Berikut adalah ringkasan perkembangan pasar global terkini:
📉 GLOBAL: Era Harga US$ 80 & Ancaman Pendapatan Negara
Kondisi oversupply batu bara saat ini dinilai bukan fenomena sementara, melainkan bagian dari perubahan struktural pasar energi dunia. Pengamat komoditas Ibrahim Assuaibi memproyeksikan harga batu bara kemungkinan akan bergerak stabil di kisaran US$ 80-an per ton dalam waktu dekat, jauh dari level tertinggi saat krisis energi Eropa. Dengan harga yang lebih rendah dan permintaan global yang melemah karena pergeseran ke energi terbarukan (nuklir, air, angin), penerimaan negara Indonesia dari sektor ini diprediksi akan tertekan.
🇮🇩 INDONESIA: Sinyal Kenaikan Porsi DMO & Isu Logistik
- DMO Diperketat: Menteri ESDM Bahlil Lahadalia mengonfirmasi bahwa porsi kewajiban pasok dalam negeri (Domestic Market Obligation/DMO) berpotensi dinaikkan pada 2026. Langkah ini diambil karena target produksi nasional dalam RKAB 2026 dipangkas menjadi sekitar 600 juta metrik ton, sehingga persentase DMO 25% saat ini dinilai tidak cukup untuk mengamankan kebutuhan domestik. Pemerintah menegaskan prinsip Indonesia First, kebutuhan dalam negeri harus terpenuhi sebelum izin ekspor diberikan.
- Hambatan Logistik Sumsel: Di tingkat operasional, PT Semen Baturaja Tbk (SMBR) melaporkan terhentinya pasokan batu bara akibat larangan angkutan truk melintasi jalan umum di Sumatera Selatan per 1 Januari 2026. SMBR kini hanya mengandalkan stok tersedia dan meminta relaksasi aturan sembari mempercepat peralihan ke moda transportasi kereta api.

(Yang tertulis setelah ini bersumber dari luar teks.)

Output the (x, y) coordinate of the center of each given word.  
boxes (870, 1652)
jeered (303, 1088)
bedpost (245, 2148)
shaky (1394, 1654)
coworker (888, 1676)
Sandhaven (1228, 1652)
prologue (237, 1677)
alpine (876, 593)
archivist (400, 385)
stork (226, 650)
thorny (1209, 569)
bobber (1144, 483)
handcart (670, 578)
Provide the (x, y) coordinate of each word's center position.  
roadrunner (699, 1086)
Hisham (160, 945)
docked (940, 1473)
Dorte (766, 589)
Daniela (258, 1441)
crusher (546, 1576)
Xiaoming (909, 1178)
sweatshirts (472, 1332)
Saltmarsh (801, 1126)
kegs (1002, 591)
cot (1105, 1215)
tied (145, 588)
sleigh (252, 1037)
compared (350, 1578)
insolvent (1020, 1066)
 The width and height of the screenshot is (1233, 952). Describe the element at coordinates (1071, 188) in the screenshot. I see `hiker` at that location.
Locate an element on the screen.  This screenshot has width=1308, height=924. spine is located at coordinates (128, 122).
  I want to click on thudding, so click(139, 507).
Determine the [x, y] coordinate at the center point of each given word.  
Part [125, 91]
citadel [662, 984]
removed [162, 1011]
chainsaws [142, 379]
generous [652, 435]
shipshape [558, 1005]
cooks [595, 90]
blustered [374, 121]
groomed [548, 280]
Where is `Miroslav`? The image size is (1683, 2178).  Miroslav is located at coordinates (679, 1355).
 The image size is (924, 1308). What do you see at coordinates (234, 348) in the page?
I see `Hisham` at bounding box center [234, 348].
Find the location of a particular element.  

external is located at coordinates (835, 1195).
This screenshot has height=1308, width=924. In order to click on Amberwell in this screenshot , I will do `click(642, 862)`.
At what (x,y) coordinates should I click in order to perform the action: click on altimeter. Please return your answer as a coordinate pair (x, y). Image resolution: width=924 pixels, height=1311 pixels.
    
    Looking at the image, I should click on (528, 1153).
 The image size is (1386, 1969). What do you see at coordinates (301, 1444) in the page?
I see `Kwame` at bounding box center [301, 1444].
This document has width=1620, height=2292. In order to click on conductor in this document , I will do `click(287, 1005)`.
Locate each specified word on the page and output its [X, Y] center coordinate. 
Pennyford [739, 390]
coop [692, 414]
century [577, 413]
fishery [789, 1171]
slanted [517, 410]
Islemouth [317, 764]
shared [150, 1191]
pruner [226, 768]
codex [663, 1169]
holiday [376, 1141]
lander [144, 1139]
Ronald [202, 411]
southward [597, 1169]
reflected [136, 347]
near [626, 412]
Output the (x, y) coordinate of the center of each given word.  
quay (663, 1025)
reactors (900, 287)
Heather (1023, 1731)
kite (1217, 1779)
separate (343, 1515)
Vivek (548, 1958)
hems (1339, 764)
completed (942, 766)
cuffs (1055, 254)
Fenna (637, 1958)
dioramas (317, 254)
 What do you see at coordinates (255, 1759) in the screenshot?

🇨🇳 CHINA: Rekor Produksi di Tengah Permintaan Lesu
Raksasa energi Asia ini mencatatkan rekor produksi batu bara mentah sebesar 4,83 miliar ton sepanjang 2025, naik 1,2% secara tahunan (year-on-year). Produksi Desember saja mencapai 437,03 juta ton, level tertinggi kedua tahun lalu. Namun, melimpahnya pasokan ini berbenturan dengan permintaan yang lesu akibat perlambatan industri dan cuaca yang lebih hangat, menciptakan tekanan bearish pada harga jangka pendek.
🇮🇳 INDIA: Penurunan Historis Pembangkitan Batu Bara
- Anomali 2025: Untuk pertama kalinya dalam lima tahun, pembangkitan listrik berbasis batu bara di India turun 3,4% menjadi 1.247 TWh pada 2025. Penurunan ini terjadi seiring lonjakan energi terbarukan (+22%) dan tingginya stok domestik, yang menyebabkan impor batu bara termal India turun 2,2% menjadi 160,32 juta ton.
- Kebutuhan Jangka Panjang: Meski penggunaan turun tahun lalu, India diprediksi masih membutuhkan batu bara jangka panjang. Negara bagian Rajasthan, produsen energi terbarukan terbesar, merevisi kebutuhan pembangkit batu bara barunya menjadi 4.400 MW pada 2036 (naik dua kali lipat dari estimasi awal) untuk mengimbangi intermitensi energi surya dan angin.
🇻🇳 VIETNAM: Titik Terang Ekspor
Di tengah kelesuan pasar utama, Vietnam mencatatkan rekor impor batu bara tertinggi sepanjang masa sebesar 65,43 juta ton pada 2025, melampaui rekor 2024. Lonjakan permintaan ini didorong oleh pertumbuhan ekonomi (PDB) yang ekspansif sebesar 8,02%, menjadikan Vietnam pasar strategis bagi eksportir Indonesia dan Australia di tengah harga global yang rendah.